Artists and athletes aren’t the only ones who experience flow, children easily merge into this state. A child may experience flow while engaging in make-believe, drawing, swinging on a backyard swing, playing the guitar, fixing a bicycle, even organizing a shelf.

You may not be able to predict what has meaning for your child, but chances are it fuels learning. Your daughter’s fascination with horses may lead her to equine-related mathematics, history and science. Her learning is enlivened with wonder and purpose. That absorption is also fun.

                Discovery/Exploration    

Discovery is highly motivating and feels quite a bit like fun. It lures babies to put everything into their mouths. It propels us to try new music, peer around forbidden corners, travel to distant places.

When a friend brings up an obscure bit of information, your preteen may check it out later only to find an unexpectedly engaging exploration through subjects that never interested her before. Or perhaps your son’s curiosity is piqued by a new venture he wants to try like making homemade cheese. The project opens up to ever wider explorations such as homesteading skills, the claims of raw milk advocates, and recipes using artisan cheeses. For most of us independent discovery has the greatest allure.

                Novelty

What is new and unexpected heightens attention and activates all kinds of interest. That’s why marketers are constantly coming out with newer versions of the same thing. Novelty leads readily to exploration or play. By itself, novelty wears off quickly. (Those commuters will tire of the musical stairs and probably go back to using the escalator.)

You can rely on something new to stimulate interest. Just remember that too much reliance on novelty doesn’t help children build their own deeper resources of attention and interest.

                Play

Play isn’t “just” for fun. It’s an essential component of learning. Stuart Brown, author of Play: How It Shapes the Brain, Opens the Imagination, and Invigorates the Soul said in an interview, “…evidence continues to accumulate that the learning of emotional control, social competency, personal resiliency and continuing curiosity plus other life benefits accrue largely through rich developmentally appropriate play experiences.”  Unstructured free play is particularly important. We already know it’s fun.
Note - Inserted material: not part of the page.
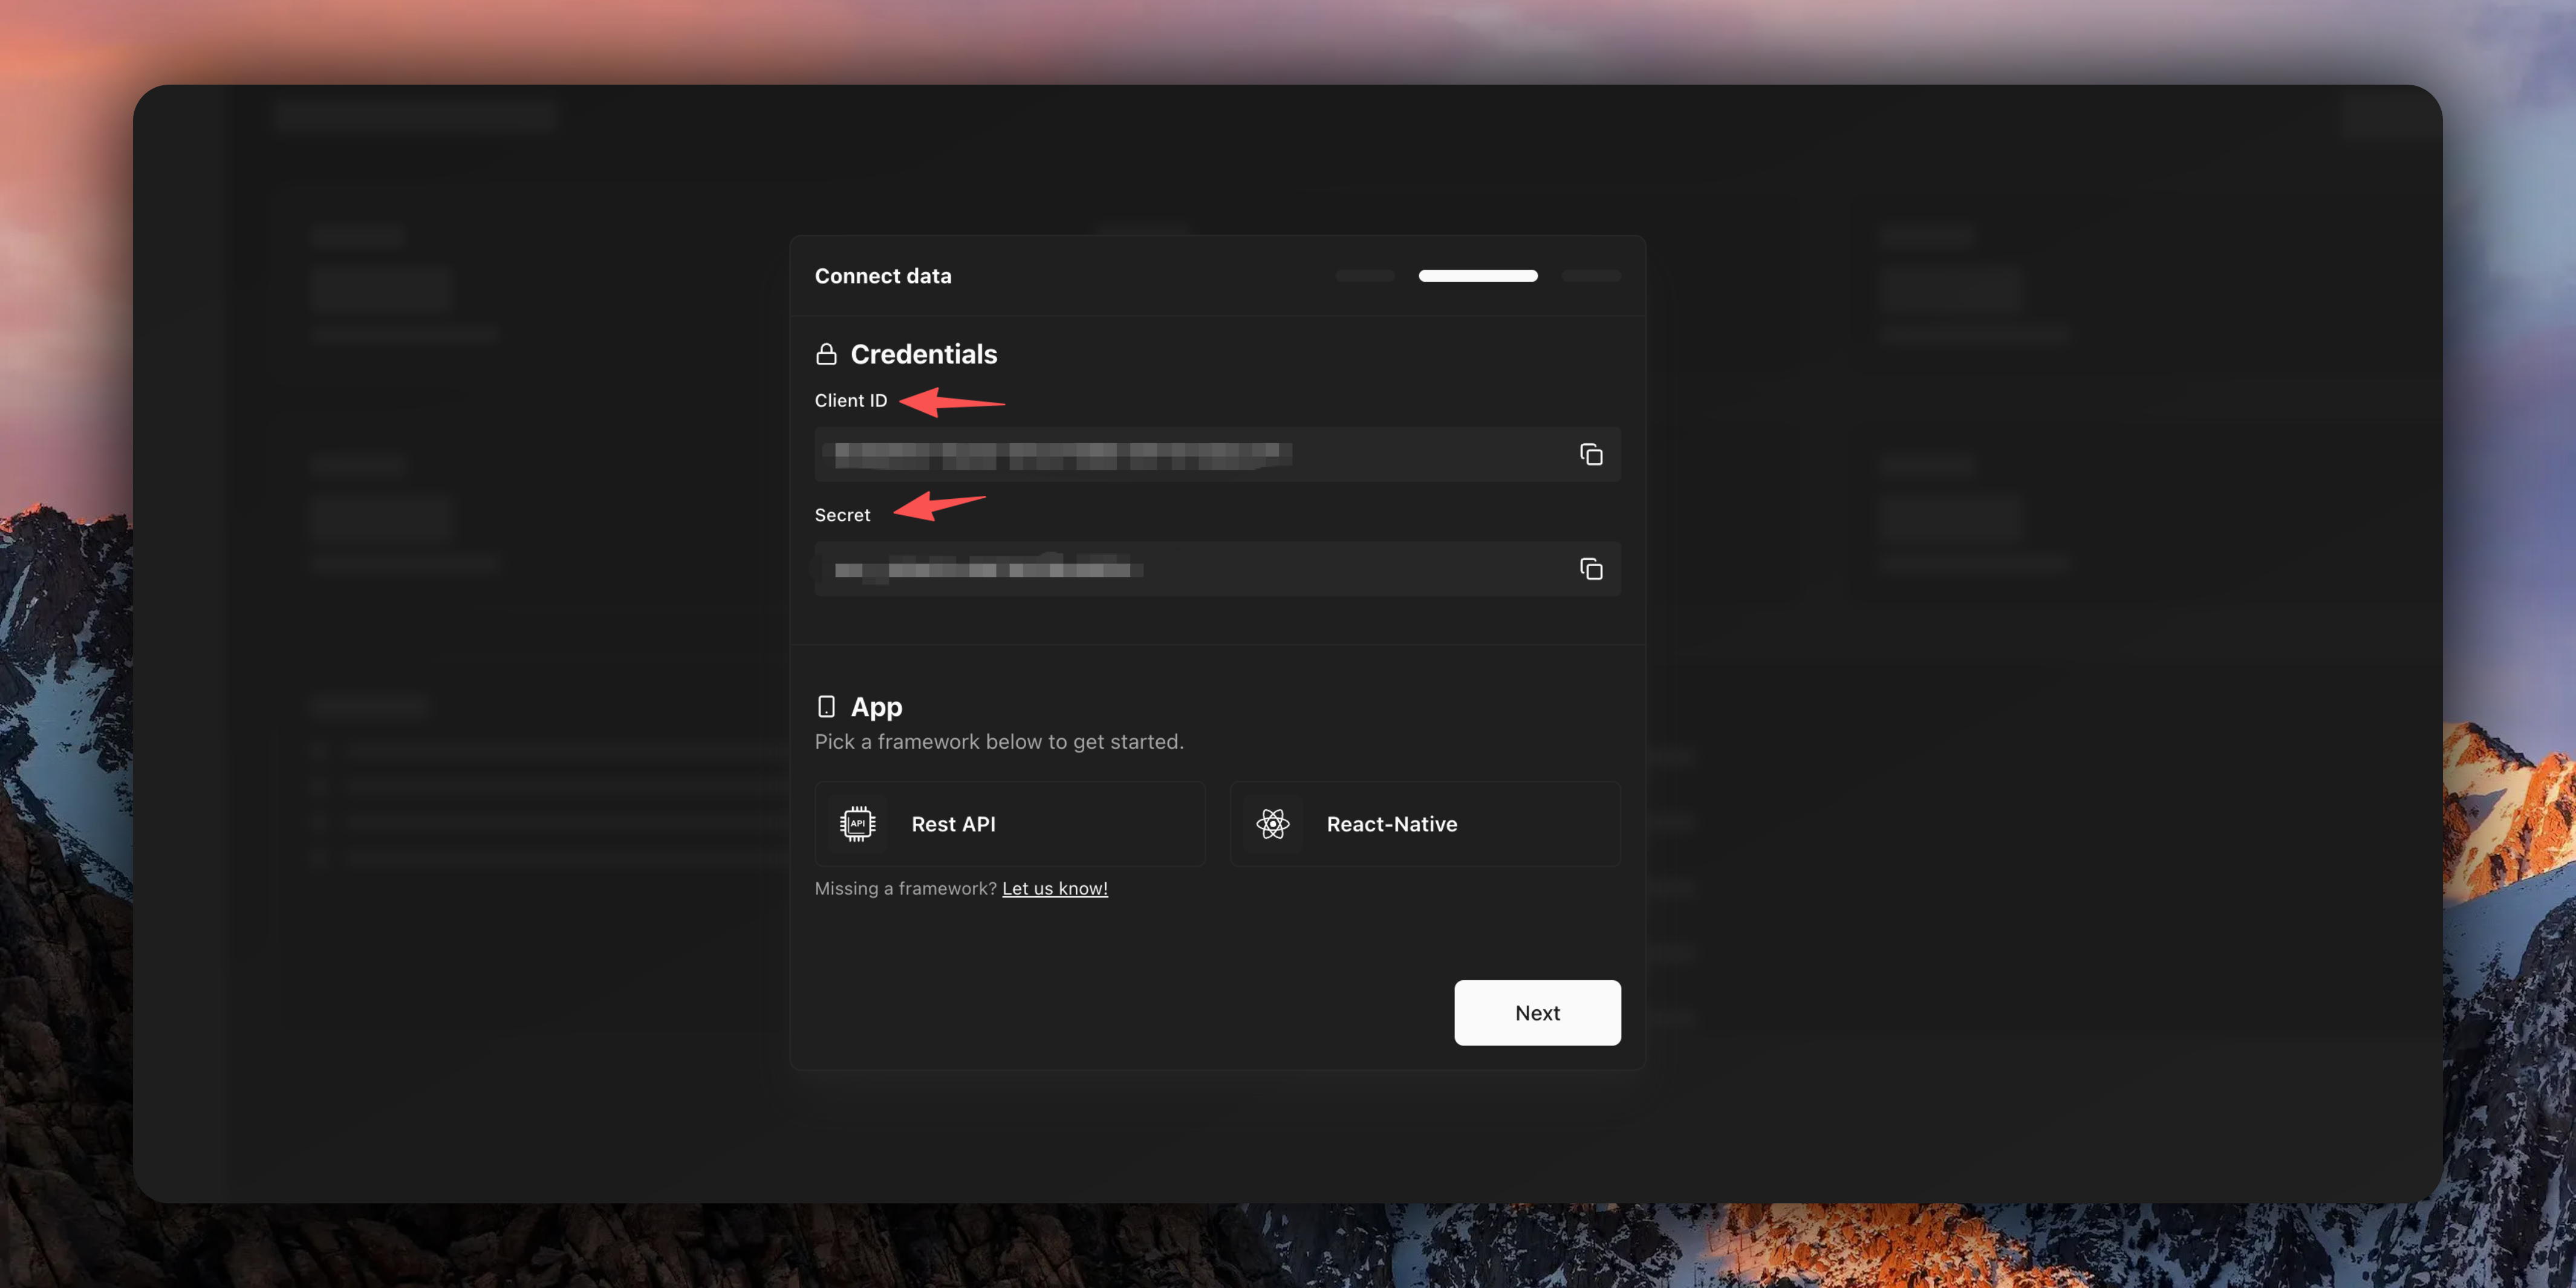Click the lock icon beside Credentials
The height and width of the screenshot is (1288, 2576).
tap(826, 353)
                Direct Experience

Hands-on efforts make learning come alive with pleasure and satisfaction. Frank R. Wilson notes in  The Hand: How Its Use Shapes the Brain, Language, and Human Culture that brain and hand use have always been connected. When a young child is put in charge of preparing vegetables for a stir fry dinner his efforts may not be entirely helpful, but the sensory experience of washing, chopping, and tasting offer him much more than growing competence in meal preparation. The sensory experiences enhance comprehension and lock in learning. When a child expresses interest in puppetry she may want the opportunity to make puppets, stage puppet shows, and go to puppet guild meetings. The more fully involved a child can be the more direct (and lasting) his or her learning will be.

                Challenge 

Challenges are fun as well as educational because they keep us right at the edge of our competence, pushing us on to the next level (exactly why video games are so compelling). A ten-year-old may enjoy the logical challenge of debating his older brother, the practical difficulties of planning and filming his own scary movie, the physical and social risks of showing off at the skating rink. These self-selected activities push him to advance a whole range of abilities. Challenges keep us too absorbed to grin but for our own good reasons.

There are plenty of other “fun in learning” factors such as relationship development, collaboration, sensory pleasure—surely you can think of more. All these elements are intertwined so completely that they only make sense when we see them as connected.

I think that’s why we need to pay attention to what’s fun about learning. Yes it’s different for each person. But what’s universal is that each of us is capable of fascination, excitement, and wonder. Why fish around for methods to motivate and sustain a child’s attention when joy is right there, showing us the way?

Portions of this post excerpted from Free Range Learning.